Goorsestraat – aflevering – 11; Familie Wassenberg

Van oudsher is het de ambtswoning van het hoofd der school, dat langwerpige huis links bij de binnenkomst van Hengevelde als je uit de richting Goor komt. Wies Wassenberg woont er met haar man Henk Schaap. De duidelijke verwijzing op de voordeur stuurt je achterom. Bij mooi weer kan het zomaar zijn dat Henk in de tuin bezig is of dat Wies op een van de zitjes geniet van een bakje koffie en een goed boek. Daar tref ik hen ook op deze mooie middag. We strijken neer helemaal achterin de fraaie, gevarieerde tuin bij het prieeltje.
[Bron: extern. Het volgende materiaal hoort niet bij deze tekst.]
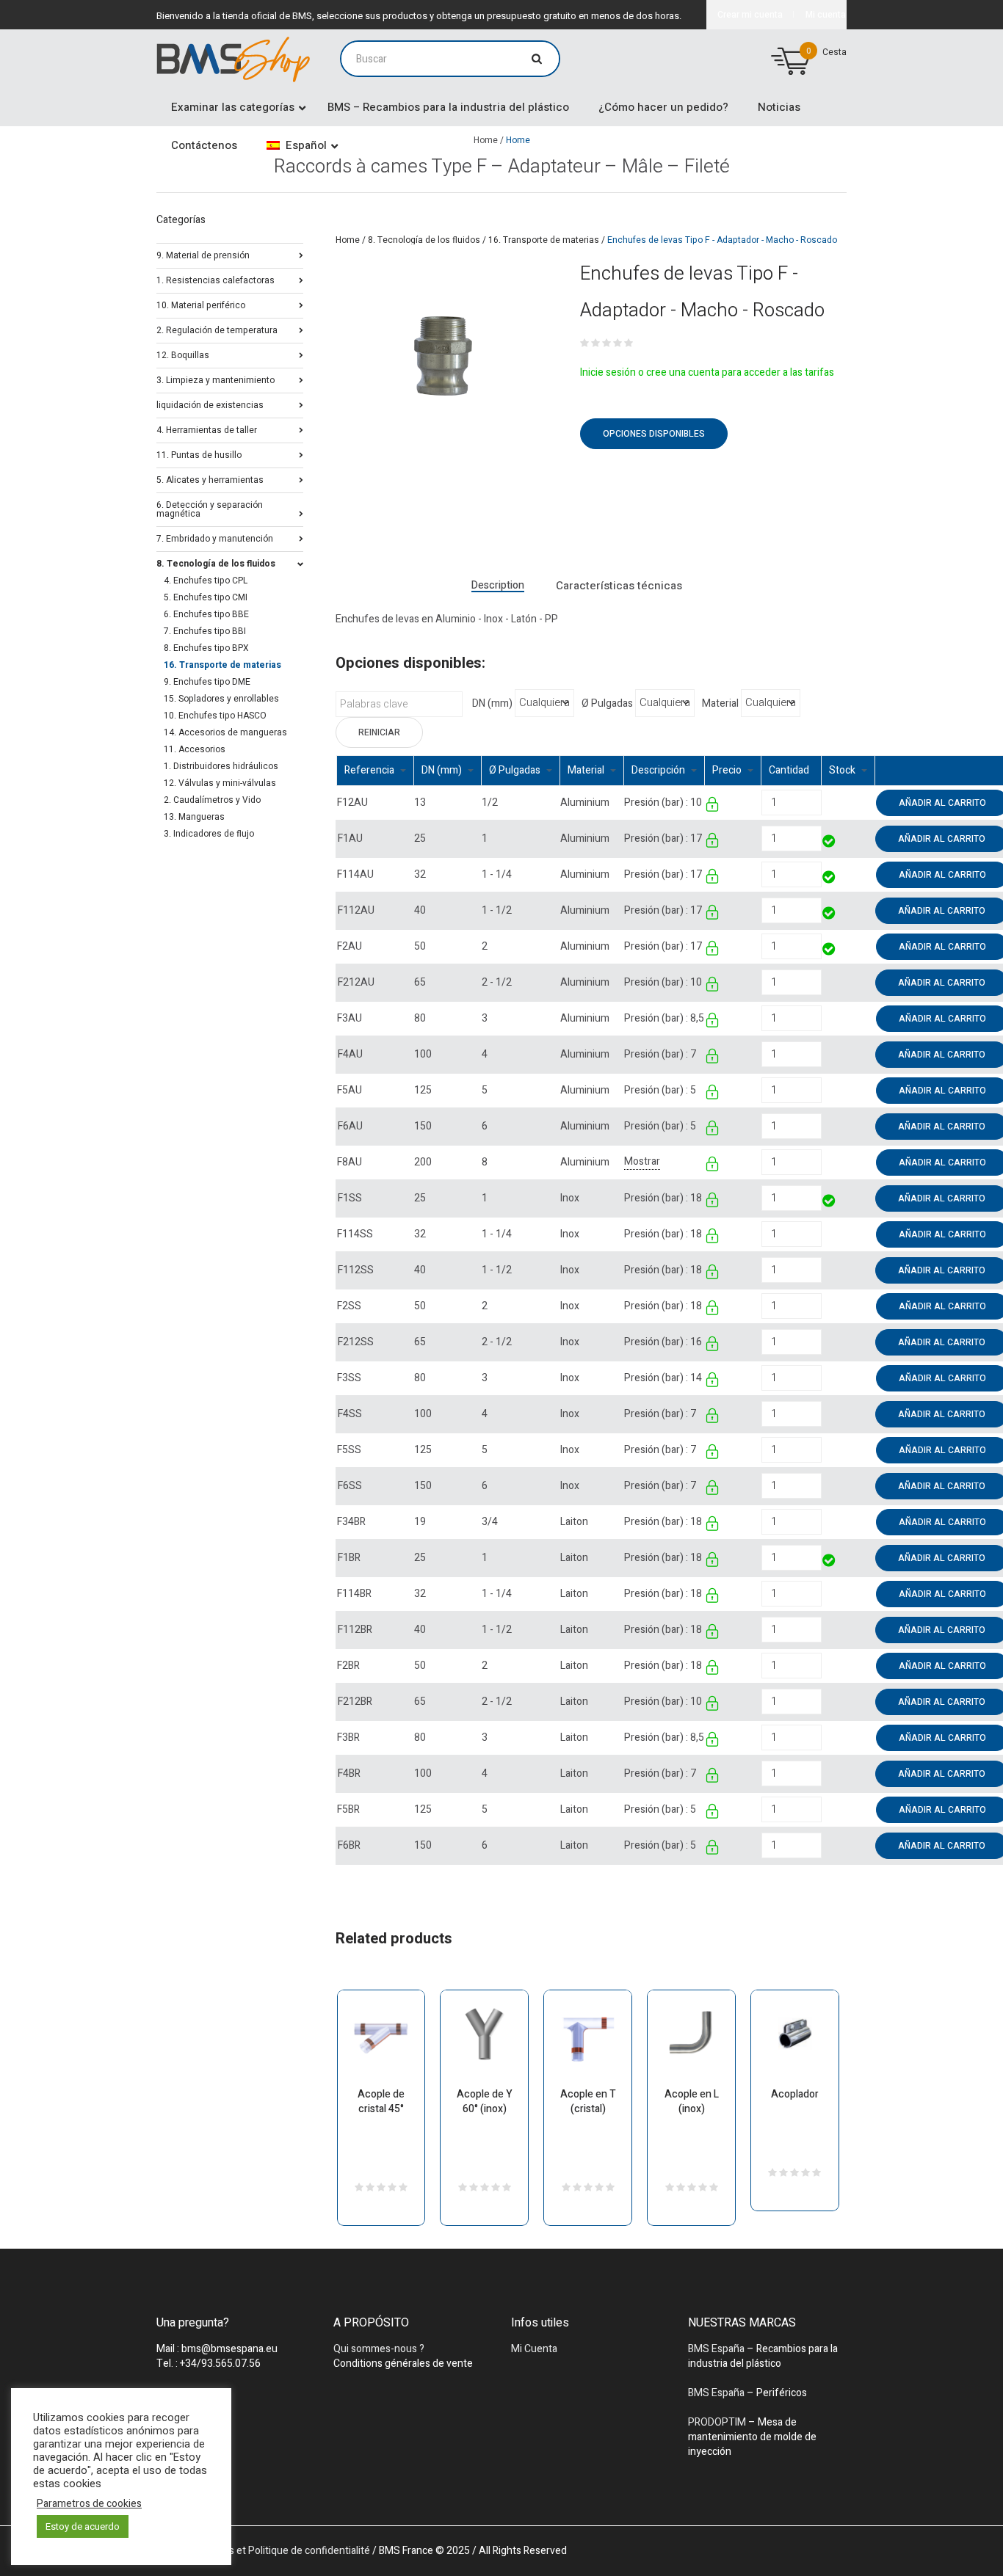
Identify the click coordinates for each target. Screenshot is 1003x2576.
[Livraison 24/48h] (830, 843)
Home (348, 240)
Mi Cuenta (534, 2349)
Daar gaan we terug naar de jaren vijftig. Hoe was toen het leven van het schoolmeestersgezin Wassenberg en waar zijn de broer en zussen van Wies zoal gebleven?
Deel 11 van de serie 'Goorsestraat in de jaren vijftig' van de twintigste eeuw: de familie Wassenberg.

Op de foto boven: Het gezin van Tinie en Piet Wassenberg in het midden van de jaren vijftig. Vlnr staand: Harrie en Frieda; zittend: Wies, Ceciel, Tinie met Tineke op haar schoot, Piet en Marja.
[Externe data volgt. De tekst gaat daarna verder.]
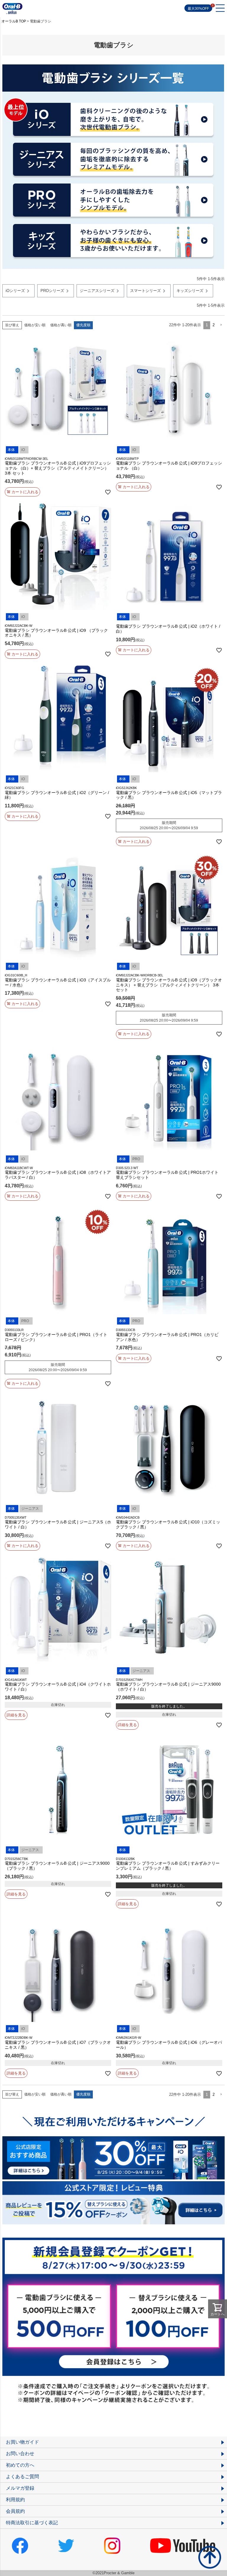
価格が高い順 (61, 325)
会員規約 (15, 2511)
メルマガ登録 (20, 2488)
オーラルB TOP (13, 21)
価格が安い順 (35, 325)
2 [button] (214, 325)
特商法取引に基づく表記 (32, 2522)
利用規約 (15, 2499)
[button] (221, 325)
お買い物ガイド (22, 2441)
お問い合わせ (20, 2453)
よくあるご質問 (22, 2476)
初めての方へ (20, 2465)
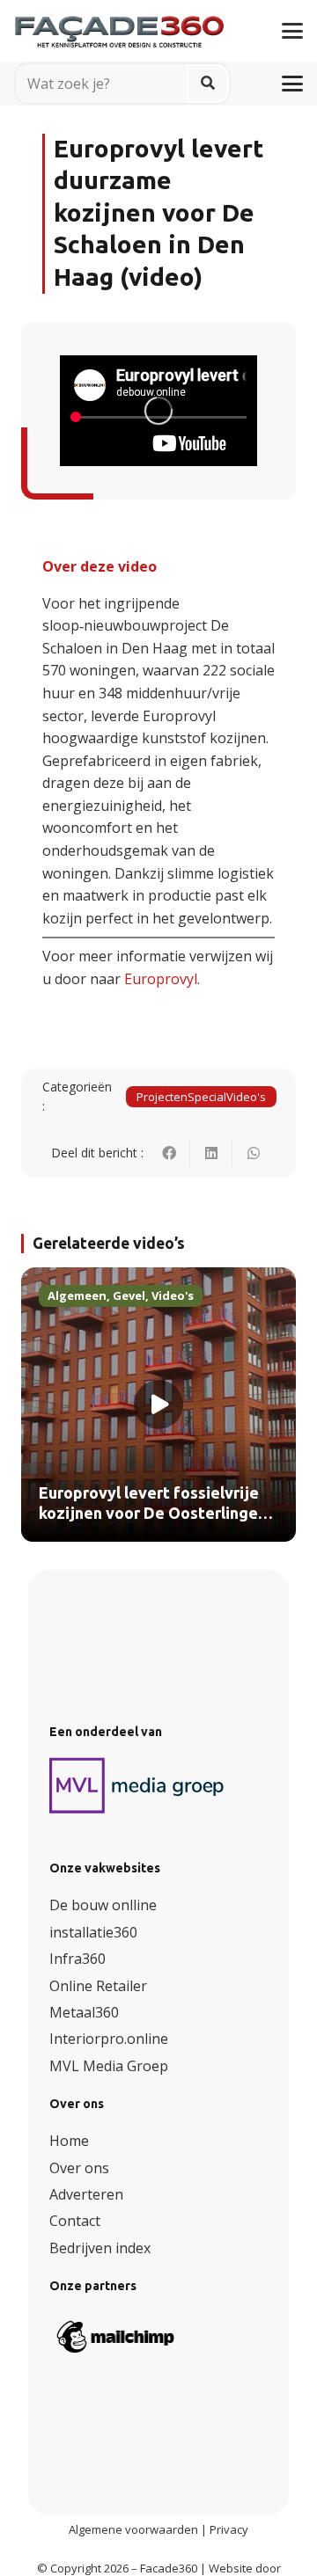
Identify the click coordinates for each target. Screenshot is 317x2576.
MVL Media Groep (108, 2066)
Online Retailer (98, 1986)
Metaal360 (84, 2012)
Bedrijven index (100, 2248)
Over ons (79, 2168)
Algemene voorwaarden (133, 2529)
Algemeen (77, 1295)
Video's (246, 1097)
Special (207, 1097)
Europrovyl (160, 979)
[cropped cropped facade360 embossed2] (119, 24)
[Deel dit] (169, 1153)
Meer dan alleen onderwijzers

We zitten op de zomerse middag helemaal achter in de tuin bij het tuinhuisje. En helemaal achter in de tuin is zeker een meter of zestig van de achterdeur vandaan. Een zalige plek. Een dorado, zoals er meer zijn in Hengevelde. Links hoor ik in de heg het gepiep van jonge vogeltjes, rechts van mij kwaken een paar kikkers. Een groene specht doet heel even het belendende gazon aan, op zoek naar enkele smaakvolle mieren. We bewonderen zijn fraaie rode kuif. 
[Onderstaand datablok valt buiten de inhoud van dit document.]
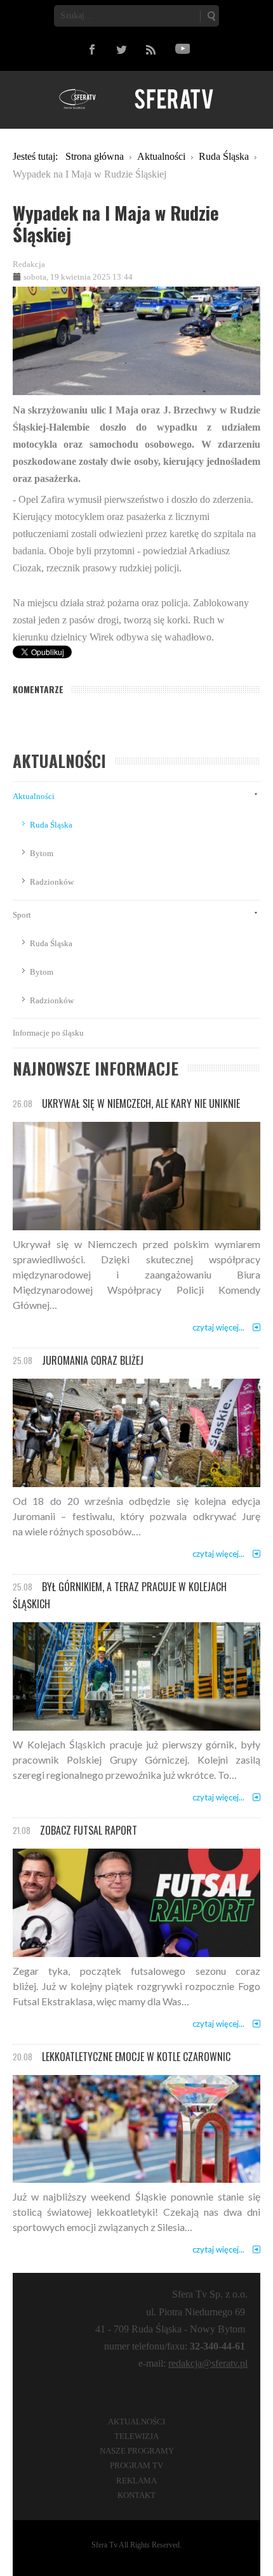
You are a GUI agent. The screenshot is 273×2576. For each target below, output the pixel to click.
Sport (22, 915)
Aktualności (34, 796)
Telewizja (136, 2436)
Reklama (136, 2480)
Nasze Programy (137, 2451)
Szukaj (211, 16)
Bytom (41, 853)
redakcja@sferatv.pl (208, 2363)
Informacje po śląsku (48, 1033)
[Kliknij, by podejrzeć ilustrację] (136, 339)
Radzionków (52, 882)
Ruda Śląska (51, 824)
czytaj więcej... (218, 1327)
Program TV (136, 2465)
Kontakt (136, 2495)
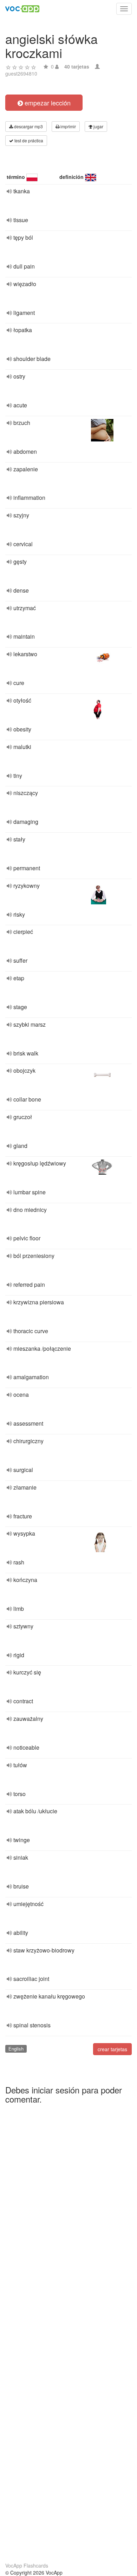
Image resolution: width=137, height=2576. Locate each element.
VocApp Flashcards (26, 2565)
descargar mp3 (28, 126)
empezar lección (47, 102)
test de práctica (28, 140)
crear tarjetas (112, 2049)
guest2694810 (21, 73)
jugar (97, 126)
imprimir (67, 126)
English (16, 2048)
We moeten op dit prettige plekje een heel stuk terug in de tijd. Een jaar of zestig. Dat gaat vanzelf. Wies heeft een oud fotoalbum meegebracht en vertelt, Henk luistert en vult aan. Ik schrijf en voeg ook af en toe een herinnering toe. Ik ken de familie al sinds de eerste klas van de lagere school, net als honderden andere Wegdammers. Wies’ vader Piet was mijn meester van de zesde klas en was tevens het hoofd der school. Hij kon prachtig vertellen over onderwerpen uit de geschiedenis en ik herinner me ook de verhalen uit zijn leven als militair bij het begin van de Tweede Wereldoorlog. Dan vergat hij zo nu en dan de reken- of tekenles en hingen we aan zijn lippen. Later heb ik onder zijn leiding een paar jaar gezongen op het kerkkoor. Hij was enorm muzikaal.
Piets welbespraakte vrouw Tinie was de onderwijzeres van de eerste klas. Bij haar heb ik niet in de klas gezeten, maar wel kregen we met een groepje Franse les van haar om ons voor te bereiden op de middelbare school. La souris est sous la table,een van de eerste zinnetjes die we moesten leren. Ik weet het nog steeds.
Wies’ zus Frieda en ik waren klasgenoten, eerst op de lagere school, daarna op De Grundel. Aan de zussen Marja en Ceciel heb ik ook aangename herinneringen.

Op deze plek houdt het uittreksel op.